The modified (or transformed) Macdonald polynomials $\macdonaldH_{\lambda}(\xvec;q,t)$ appear as a combinatorial version of the Macdonald $P$ polynomials. The family is indexed by partitions $\lambda$ and they are symmetric in $\xvec.$ It was proved by M. Haiman in [Hai01] that the modified Macdonald polynomials are bigraded Frobenius characteristics of certain $\symS_n$-modules that appear in diagonal harmonics. For details on this story, see J. Swanson's notes from the n! conjecture seminar.

A combinatorial formula for the modified Macdonald polynomials was proved in [HHL05], where a close connection with LLT polynomials is made apparent.

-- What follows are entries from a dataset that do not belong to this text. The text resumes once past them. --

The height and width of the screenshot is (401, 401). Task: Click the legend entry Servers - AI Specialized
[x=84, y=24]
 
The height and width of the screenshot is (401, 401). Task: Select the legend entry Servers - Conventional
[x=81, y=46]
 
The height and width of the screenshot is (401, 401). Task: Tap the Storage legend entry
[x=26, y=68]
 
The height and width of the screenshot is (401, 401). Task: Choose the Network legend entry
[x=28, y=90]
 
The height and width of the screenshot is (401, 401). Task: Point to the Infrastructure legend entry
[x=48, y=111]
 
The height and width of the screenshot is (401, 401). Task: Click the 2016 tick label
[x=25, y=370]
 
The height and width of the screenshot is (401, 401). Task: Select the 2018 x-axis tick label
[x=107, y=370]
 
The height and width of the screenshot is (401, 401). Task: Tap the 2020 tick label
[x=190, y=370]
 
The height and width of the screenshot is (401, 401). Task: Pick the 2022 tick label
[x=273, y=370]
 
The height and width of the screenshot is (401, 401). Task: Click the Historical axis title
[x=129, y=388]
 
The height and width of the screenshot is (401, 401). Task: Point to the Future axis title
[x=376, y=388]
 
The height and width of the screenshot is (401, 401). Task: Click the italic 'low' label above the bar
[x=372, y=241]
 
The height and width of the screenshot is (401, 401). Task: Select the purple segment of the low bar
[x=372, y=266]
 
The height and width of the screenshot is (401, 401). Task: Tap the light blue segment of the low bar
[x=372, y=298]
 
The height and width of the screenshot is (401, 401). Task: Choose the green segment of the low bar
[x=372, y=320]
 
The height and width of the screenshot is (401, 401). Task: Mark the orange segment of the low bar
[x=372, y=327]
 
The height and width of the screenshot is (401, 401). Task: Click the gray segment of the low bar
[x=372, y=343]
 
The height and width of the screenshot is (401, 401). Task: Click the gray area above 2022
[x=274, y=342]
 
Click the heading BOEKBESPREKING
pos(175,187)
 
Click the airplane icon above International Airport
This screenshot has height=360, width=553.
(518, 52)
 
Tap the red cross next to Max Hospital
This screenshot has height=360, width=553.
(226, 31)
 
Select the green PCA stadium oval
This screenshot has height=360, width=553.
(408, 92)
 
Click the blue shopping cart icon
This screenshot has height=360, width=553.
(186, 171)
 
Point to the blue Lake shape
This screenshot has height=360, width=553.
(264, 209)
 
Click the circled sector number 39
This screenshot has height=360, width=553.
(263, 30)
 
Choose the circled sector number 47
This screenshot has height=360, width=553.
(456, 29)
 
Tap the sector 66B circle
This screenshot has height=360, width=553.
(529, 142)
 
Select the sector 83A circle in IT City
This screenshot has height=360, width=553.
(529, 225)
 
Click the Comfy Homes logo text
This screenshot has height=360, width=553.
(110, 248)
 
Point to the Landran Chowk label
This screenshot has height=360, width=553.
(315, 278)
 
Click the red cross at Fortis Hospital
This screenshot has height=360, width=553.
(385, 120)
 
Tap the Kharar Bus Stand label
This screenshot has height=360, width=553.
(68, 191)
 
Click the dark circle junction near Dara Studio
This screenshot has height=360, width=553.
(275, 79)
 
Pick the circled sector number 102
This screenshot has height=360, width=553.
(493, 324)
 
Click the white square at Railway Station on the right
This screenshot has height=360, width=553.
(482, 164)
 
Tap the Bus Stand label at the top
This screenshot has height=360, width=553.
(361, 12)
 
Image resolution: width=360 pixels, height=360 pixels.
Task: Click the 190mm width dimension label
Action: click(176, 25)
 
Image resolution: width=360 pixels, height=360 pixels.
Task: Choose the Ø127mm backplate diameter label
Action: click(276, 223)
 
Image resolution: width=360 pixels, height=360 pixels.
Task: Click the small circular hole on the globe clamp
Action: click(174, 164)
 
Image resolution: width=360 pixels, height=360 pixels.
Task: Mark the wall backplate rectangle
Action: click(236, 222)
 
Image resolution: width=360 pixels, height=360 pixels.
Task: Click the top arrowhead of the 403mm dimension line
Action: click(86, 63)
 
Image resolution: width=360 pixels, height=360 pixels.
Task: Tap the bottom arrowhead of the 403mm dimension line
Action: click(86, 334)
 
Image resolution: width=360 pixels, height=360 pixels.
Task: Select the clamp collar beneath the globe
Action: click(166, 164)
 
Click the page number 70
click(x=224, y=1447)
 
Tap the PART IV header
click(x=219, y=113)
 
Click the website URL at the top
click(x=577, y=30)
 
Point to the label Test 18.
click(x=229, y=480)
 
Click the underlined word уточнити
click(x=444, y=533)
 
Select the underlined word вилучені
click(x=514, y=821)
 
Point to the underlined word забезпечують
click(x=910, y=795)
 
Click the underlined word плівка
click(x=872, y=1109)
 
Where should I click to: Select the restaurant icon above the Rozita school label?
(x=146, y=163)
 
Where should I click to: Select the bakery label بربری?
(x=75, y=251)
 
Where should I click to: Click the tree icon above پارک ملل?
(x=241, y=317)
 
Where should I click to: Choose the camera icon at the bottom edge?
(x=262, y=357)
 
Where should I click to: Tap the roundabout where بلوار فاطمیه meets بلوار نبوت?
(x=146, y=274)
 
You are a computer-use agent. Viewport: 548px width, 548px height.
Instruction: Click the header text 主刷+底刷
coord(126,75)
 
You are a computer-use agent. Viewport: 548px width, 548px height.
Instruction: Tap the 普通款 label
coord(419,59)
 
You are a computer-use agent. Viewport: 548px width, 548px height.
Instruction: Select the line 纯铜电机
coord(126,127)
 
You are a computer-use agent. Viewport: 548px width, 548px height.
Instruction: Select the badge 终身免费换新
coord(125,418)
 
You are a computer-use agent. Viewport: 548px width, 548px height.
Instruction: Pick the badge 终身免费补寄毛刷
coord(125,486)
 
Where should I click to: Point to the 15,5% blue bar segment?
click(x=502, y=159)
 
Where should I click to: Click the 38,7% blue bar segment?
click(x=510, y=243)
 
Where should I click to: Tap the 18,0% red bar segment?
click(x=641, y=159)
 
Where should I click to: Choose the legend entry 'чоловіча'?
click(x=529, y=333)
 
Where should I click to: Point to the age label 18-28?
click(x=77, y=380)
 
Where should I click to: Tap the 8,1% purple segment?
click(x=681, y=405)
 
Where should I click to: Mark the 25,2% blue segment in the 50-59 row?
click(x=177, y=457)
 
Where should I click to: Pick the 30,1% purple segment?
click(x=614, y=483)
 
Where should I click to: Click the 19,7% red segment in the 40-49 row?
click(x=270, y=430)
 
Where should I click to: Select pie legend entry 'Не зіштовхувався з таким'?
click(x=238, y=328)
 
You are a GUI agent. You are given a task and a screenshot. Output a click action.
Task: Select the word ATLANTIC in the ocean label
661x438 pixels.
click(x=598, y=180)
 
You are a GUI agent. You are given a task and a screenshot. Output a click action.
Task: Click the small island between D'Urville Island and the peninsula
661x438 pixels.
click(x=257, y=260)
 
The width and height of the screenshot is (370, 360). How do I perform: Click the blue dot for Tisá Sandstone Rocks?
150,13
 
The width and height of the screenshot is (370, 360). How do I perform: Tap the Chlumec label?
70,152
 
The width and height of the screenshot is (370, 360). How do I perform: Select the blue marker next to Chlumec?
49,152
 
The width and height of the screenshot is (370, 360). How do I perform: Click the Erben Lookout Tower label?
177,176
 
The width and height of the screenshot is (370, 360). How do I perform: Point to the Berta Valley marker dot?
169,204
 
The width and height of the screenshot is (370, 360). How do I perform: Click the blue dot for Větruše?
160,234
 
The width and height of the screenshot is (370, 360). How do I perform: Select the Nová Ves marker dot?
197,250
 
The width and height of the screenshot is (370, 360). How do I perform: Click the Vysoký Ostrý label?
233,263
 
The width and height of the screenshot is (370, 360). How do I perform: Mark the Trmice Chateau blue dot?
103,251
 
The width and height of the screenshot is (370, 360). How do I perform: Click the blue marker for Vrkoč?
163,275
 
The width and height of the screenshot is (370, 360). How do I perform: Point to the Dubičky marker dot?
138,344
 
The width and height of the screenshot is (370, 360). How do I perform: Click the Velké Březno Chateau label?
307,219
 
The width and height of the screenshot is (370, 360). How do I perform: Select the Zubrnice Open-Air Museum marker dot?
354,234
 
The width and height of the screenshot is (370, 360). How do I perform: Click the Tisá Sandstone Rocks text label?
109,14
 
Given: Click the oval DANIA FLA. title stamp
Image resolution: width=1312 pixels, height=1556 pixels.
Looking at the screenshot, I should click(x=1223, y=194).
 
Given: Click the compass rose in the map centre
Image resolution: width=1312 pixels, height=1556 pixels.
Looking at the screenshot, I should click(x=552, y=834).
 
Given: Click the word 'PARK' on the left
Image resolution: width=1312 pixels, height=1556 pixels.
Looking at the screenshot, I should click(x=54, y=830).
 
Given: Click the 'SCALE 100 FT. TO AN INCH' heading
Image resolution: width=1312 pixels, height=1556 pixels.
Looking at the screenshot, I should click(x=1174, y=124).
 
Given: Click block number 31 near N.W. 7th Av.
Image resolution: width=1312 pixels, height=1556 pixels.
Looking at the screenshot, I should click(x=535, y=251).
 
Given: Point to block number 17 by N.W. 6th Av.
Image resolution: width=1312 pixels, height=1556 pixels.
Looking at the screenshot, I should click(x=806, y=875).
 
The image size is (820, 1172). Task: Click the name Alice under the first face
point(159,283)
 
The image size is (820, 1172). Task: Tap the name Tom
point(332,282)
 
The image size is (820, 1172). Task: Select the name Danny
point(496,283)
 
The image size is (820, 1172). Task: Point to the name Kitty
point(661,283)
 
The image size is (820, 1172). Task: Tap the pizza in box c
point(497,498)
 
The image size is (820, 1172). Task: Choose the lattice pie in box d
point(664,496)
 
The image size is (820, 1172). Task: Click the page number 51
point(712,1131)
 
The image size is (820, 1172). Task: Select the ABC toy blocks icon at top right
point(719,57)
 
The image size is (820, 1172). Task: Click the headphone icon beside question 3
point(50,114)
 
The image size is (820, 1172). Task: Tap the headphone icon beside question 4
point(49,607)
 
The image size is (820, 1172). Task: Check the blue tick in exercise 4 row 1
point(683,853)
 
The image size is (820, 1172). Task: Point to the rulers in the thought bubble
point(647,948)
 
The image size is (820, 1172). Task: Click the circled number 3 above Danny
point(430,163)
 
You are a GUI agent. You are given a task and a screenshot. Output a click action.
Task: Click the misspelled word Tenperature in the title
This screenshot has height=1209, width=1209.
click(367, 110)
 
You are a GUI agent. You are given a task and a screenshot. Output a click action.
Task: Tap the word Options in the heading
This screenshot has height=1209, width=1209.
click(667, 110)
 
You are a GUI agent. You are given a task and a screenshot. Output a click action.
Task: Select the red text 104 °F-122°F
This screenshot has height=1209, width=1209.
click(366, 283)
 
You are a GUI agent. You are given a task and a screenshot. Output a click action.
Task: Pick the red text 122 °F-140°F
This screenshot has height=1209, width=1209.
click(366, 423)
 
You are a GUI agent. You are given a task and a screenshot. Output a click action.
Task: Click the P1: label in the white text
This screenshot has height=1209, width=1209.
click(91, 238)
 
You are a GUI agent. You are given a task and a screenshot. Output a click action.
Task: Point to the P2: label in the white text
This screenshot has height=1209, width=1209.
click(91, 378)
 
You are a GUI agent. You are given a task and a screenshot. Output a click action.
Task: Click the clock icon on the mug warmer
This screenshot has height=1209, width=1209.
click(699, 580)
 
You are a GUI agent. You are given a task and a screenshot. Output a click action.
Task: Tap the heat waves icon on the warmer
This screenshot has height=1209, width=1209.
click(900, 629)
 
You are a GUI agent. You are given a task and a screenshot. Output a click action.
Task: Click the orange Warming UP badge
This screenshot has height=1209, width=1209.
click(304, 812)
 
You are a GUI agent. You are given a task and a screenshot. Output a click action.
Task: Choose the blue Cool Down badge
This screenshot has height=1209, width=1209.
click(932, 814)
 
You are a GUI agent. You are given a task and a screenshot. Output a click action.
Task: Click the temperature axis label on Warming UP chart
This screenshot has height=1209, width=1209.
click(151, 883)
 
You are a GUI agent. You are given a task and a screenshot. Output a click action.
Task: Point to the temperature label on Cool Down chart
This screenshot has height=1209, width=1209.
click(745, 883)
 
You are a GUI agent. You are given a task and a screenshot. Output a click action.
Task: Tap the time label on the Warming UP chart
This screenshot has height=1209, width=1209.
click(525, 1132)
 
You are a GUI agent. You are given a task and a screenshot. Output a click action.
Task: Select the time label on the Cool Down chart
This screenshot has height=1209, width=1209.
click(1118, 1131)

The canonical reference on modified Macdonald polynomials is the book by Jim Haglund, [Hag07]. It is a major open problem in algebraic combinatorics to give a combinatorial proof (by using RSK, dual equivalence or crystals) that the $\macdonaldH_{\lambda}(\xvec;q,t)$ are Schur-positive.

### Definition

The modified Macdonald polynomials were originally defined via the Macdonald J polynomials, as

\[ \macdonaldH_{\mu}(\xvec;q,t) = t^{n(\mu)} \macdonaldJ[ X/(1-t^{-1}) ;q,1/t]. \]Note that we use plethystic notation here.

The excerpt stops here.